Un pezzo di Prato è presente sul set de Il Mostro 2, la seconda stagione della serie diretta da Stefano Sollima e girata in questi giorni a Firenze. A contribuire alla ricostruzione delle ambientazioni legate agli anni delle indagini è il Club Alfa Romeo Prato Lampeggiante Blu, che ha messo a disposizione della produzione alcune vetture d’epoca utilizzate dalle forze dell’ordine.
Le auto impiegate nelle riprese
Nel parco mezzi destinato alle riprese sono state inserite un’Alfa Romeo 75 ex carabinieri e un’Alfa Romeo 115, anch’essa impiegata dai militari nello stesso periodo storico raccontato dalla serie. Le automobili sono state selezionate per restituire maggiore coerenza visiva alle scene e per riprodurre il contesto in cui si svolsero le indagini.
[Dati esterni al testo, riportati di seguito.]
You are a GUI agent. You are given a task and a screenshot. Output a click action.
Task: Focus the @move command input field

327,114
Alla dotazione fornita dal club pratese si aggiungono anche un’ambulanza e un carro funebre. Anche questi mezzi concorrono alla ricostruzione dell’atmosfera dell’epoca e completano il materiale utilizzato dalla produzione per le sequenze ambientate negli anni al centro della narrazione.
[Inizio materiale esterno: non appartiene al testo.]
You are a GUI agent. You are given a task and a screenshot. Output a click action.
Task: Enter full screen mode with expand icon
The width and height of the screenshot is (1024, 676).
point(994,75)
L’esperienza del club pratese
Per il Club Alfa Romeo Prato Lampeggiante Blu non si tratta della prima collaborazione con il mondo cinematografico e televisivo. Le auto del sodalizio sono già state impiegate in diverse produzioni che avevano bisogno di un parco macchine storico, in grado di restituire sullo schermo modelli e allestimenti coerenti con il periodo rappresentato.
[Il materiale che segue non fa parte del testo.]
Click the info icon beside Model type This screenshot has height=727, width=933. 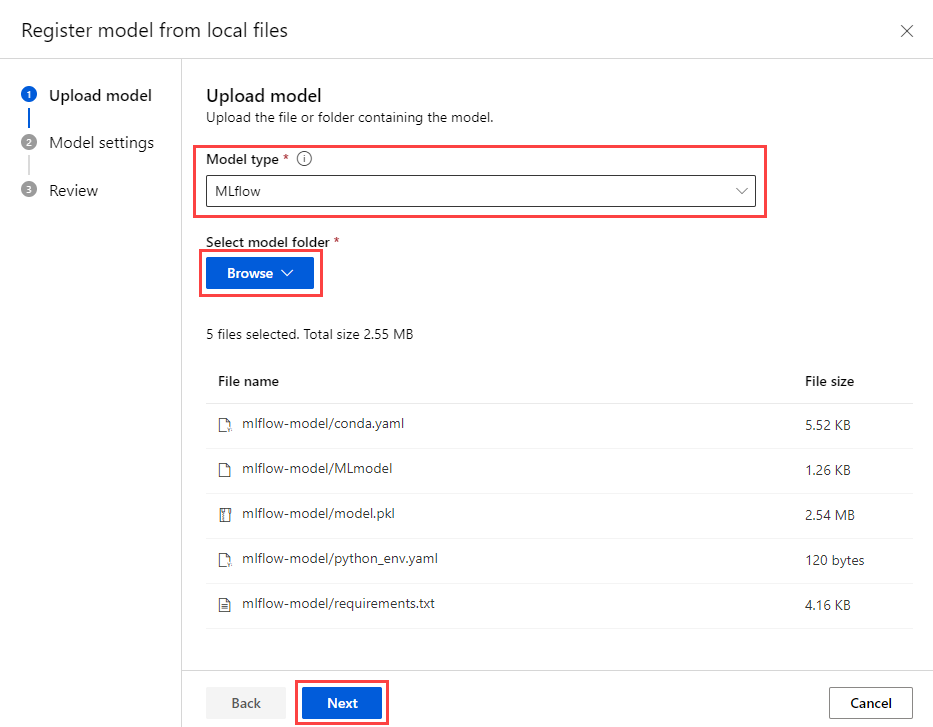pyautogui.click(x=304, y=157)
Il presidente Mauro Pasquini sottolinea che il club è ormai entrato nel circuito di registi e sceneggiatori. La partecipazione alla serie rappresenta, secondo quanto riferito, una soddisfazione anche perché il nome del sodalizio comparirà nei titoli di coda. Per il presidente, l’esperienza costituisce inoltre un modo per mantenere visibile l’immagine di Prato all’interno di una produzione ambientata in Toscana.
Il contributo delle vetture e degli altri mezzi storici si inserisce così nella realizzazione della seconda stagione de Il Mostro, dedicata alla ricostruzione di una delle pagine più controverse della storia criminale italiana. Le riprese sono in corso a Firenze, mentre il supporto logistico e il materiale d’epoca arrivano anche dal club automobilistico pratese.